The costs of maintaining a full national digital network, on the other hand, are probably going to be rather more than that. But the main reason the proposal is being made, it would appear, is that some swivel-eyed wonk has been told to produce something uncritically in favour of digital broadcasting and, bearing in mind that he who pays the piper calls the tune, has declared, with the kind of mindless circularity of argument one would expect from such a document: "The biggest barrier to radio's digital future is a lack of clarity and commitment to the DAB platform." Fine, then. Let us assume DAB is an excellent and infallible means of delivering CD-quality audio to the entire nation. (It is none of these things, incidentally. Type "DAB sound quality" into a search engine and brace yourself for that outraged feeling you get when you discover you have been told a whopping great fib.)
What about the millions of FM sets that will have to be discarded? You will want to discard them, by the way. If the proposal goes ahead, the FM band will in future become home to a wide range of community and local stations, or, in other words, what is basically hospital radio on, for most of the time, a grander scale (who will fund these stations, by the way?) It will mean the end of the humble transistor radio, too. DAB eats up energy – if I remember rightly, about 15 times as much as FM radio.
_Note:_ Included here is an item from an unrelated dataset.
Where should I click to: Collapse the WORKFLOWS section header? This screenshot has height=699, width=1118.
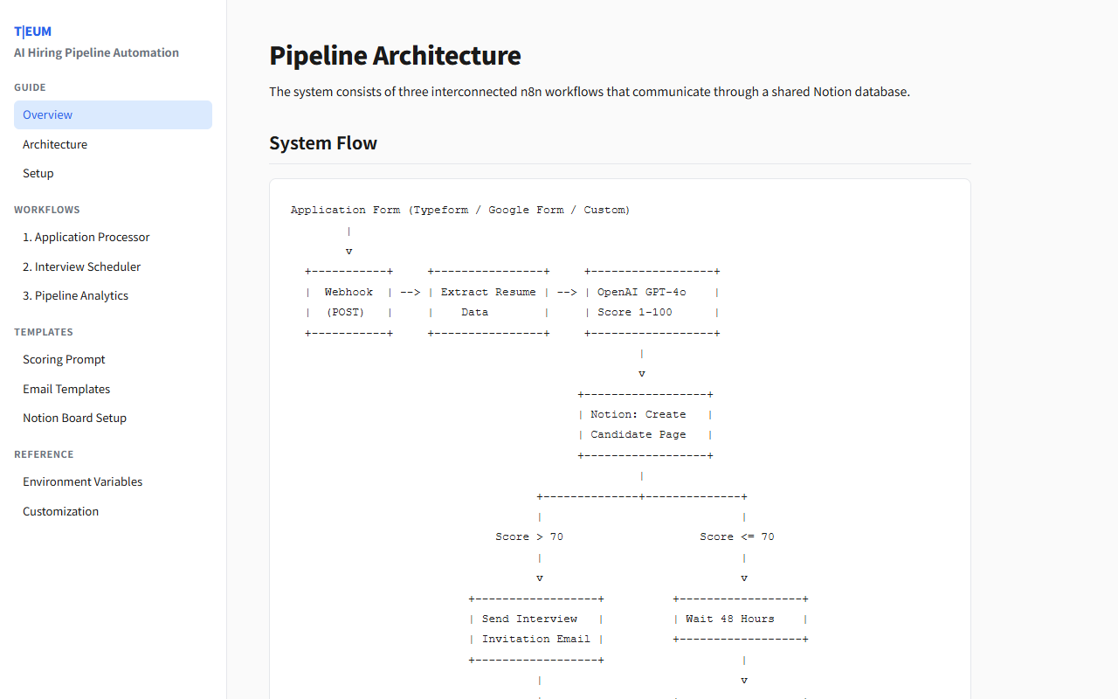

That figure may go down but until it does there are going to be a lot more discarded batteries in landfills. As for the economic cost of refitting every car with DAB equipment – well, perhaps there is some collusion going on between government and industry; it would be nice to be told about it.
DAB can be great – being able to rewind and pause programmes as you can TV is wonderful. "Choice and functionality" are the buzzwords in the report; that's the functionality. But once again we're seeing the word "choice" used to mean the opposite of what is traditionally understood by the term. The old, the infirm, the blind are going to be hit, for no other reason than that "digital" is the mot du jour.